--- START ---

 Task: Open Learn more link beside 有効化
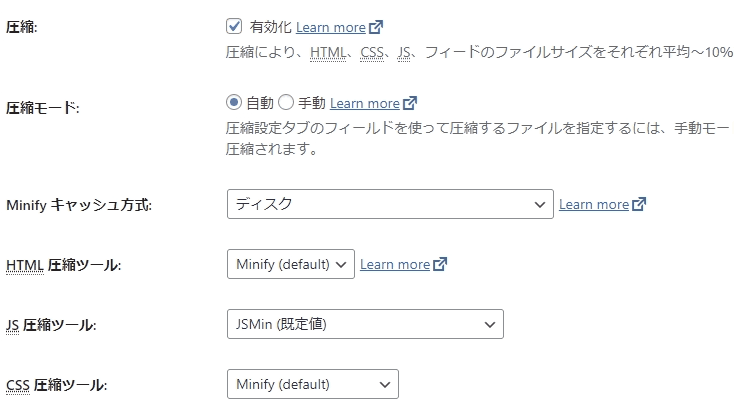coord(331,28)

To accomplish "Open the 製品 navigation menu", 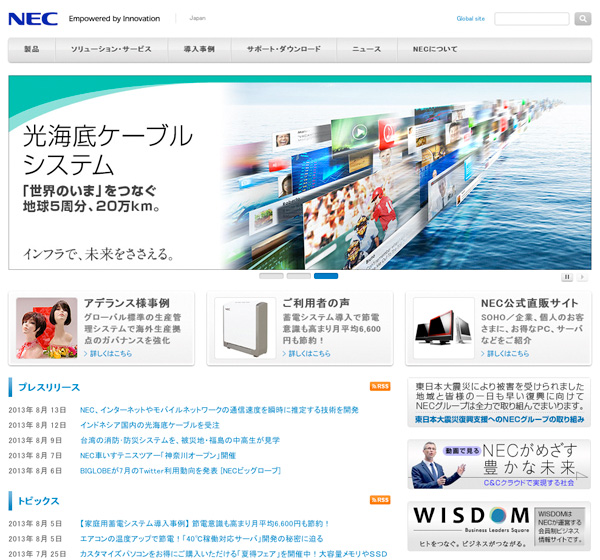I will tap(32, 49).

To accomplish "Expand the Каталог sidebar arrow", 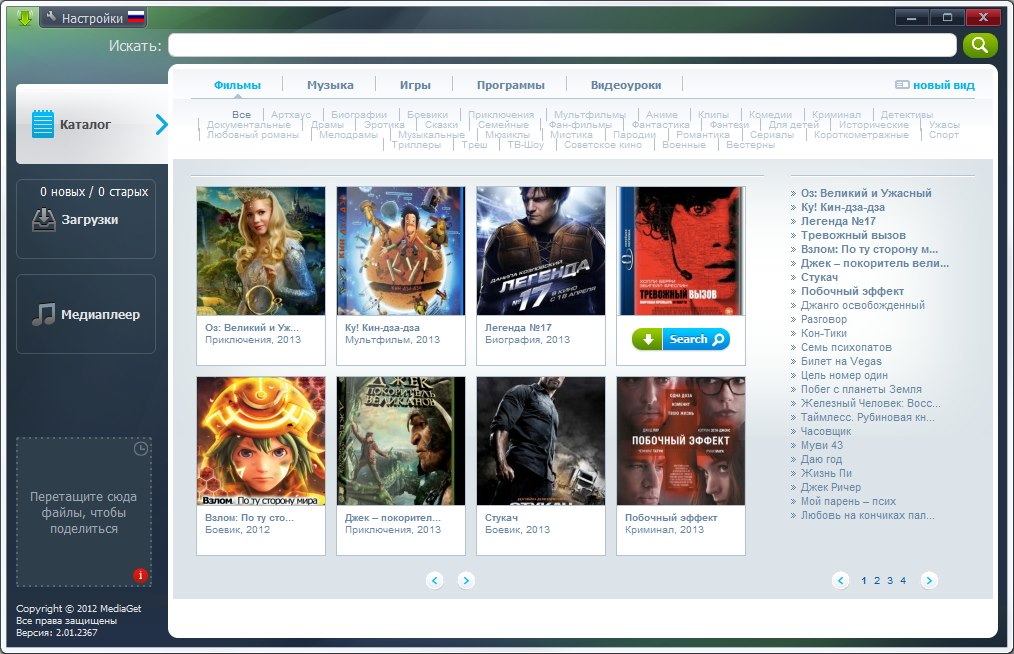I will (x=162, y=124).
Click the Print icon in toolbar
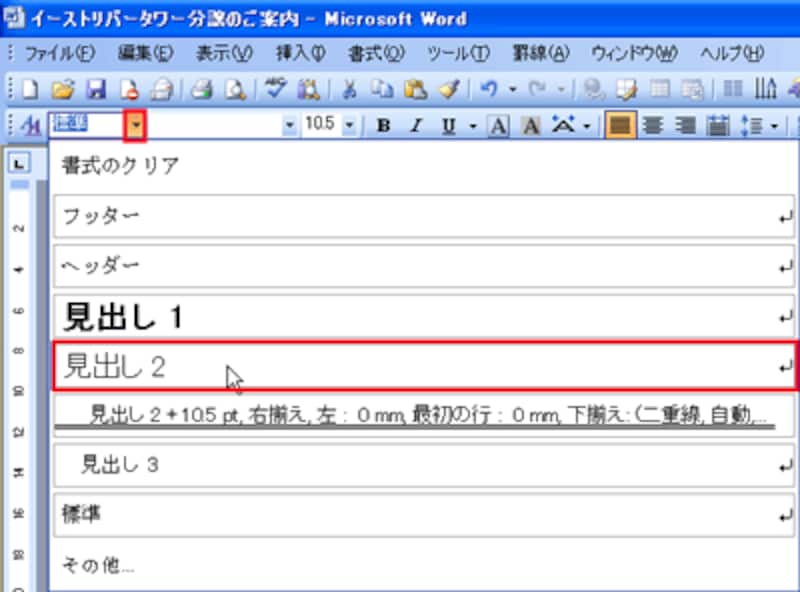The width and height of the screenshot is (800, 592). (203, 90)
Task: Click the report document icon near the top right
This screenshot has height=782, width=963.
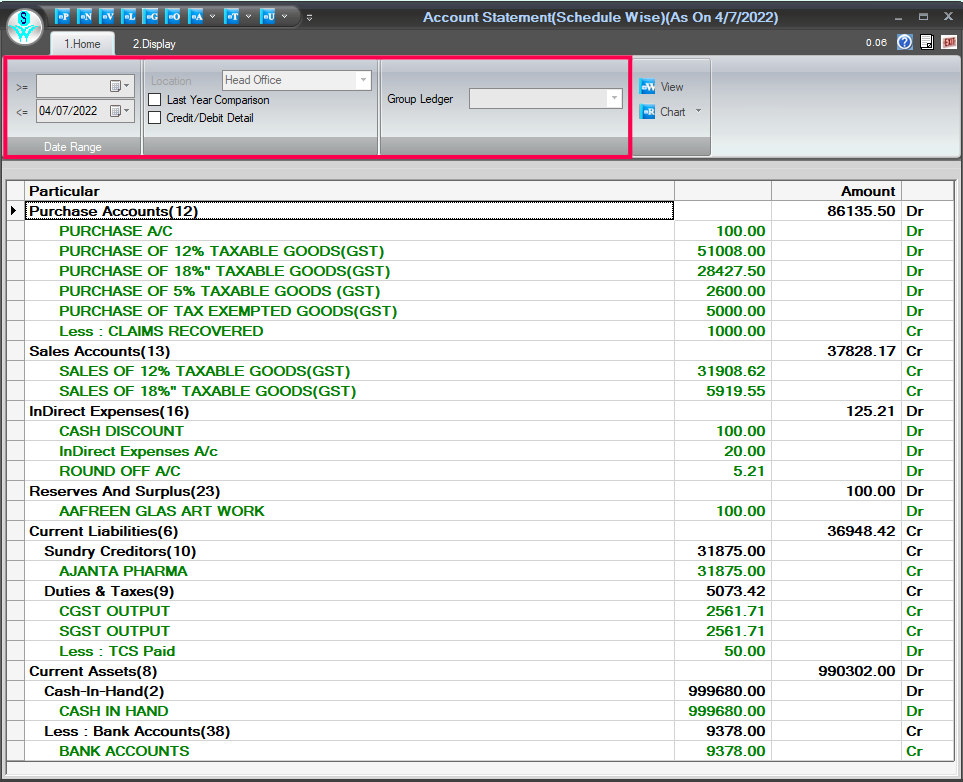Action: coord(925,44)
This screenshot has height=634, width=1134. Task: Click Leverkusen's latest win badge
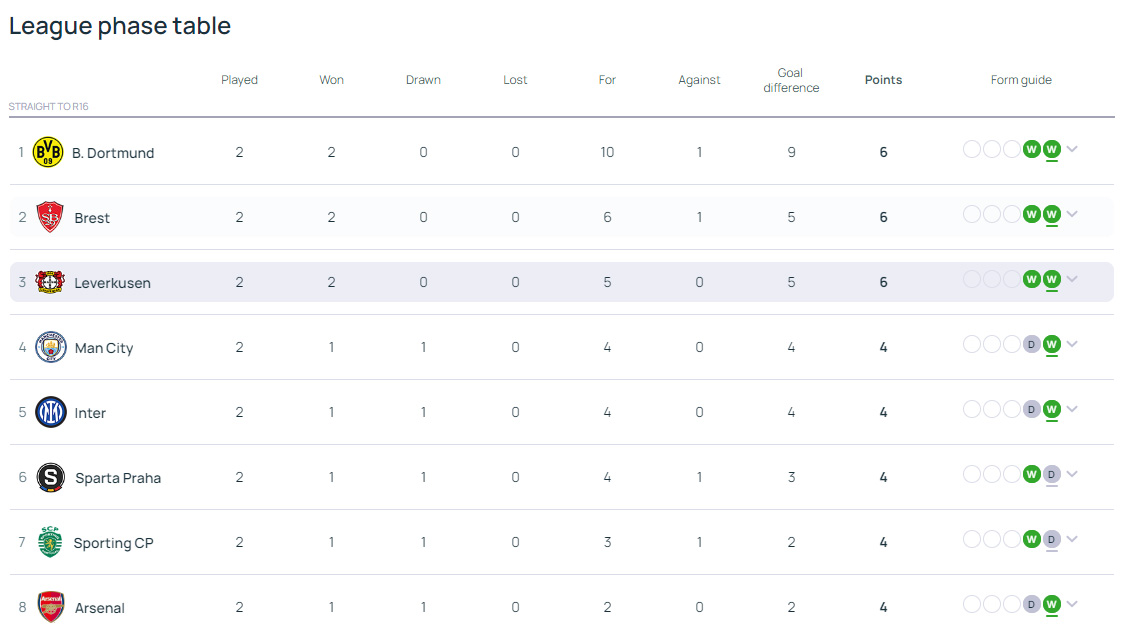pyautogui.click(x=1051, y=279)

--- END ---

#### Requirement
Using the listing above, copy exactly the lines from the one that contains "This screenshot has height=634, width=1134." through its last line, both included, but not the pictures.

#### Exercise output
This screenshot has height=634, width=1134. Task: Click Leverkusen's latest win badge
pyautogui.click(x=1051, y=279)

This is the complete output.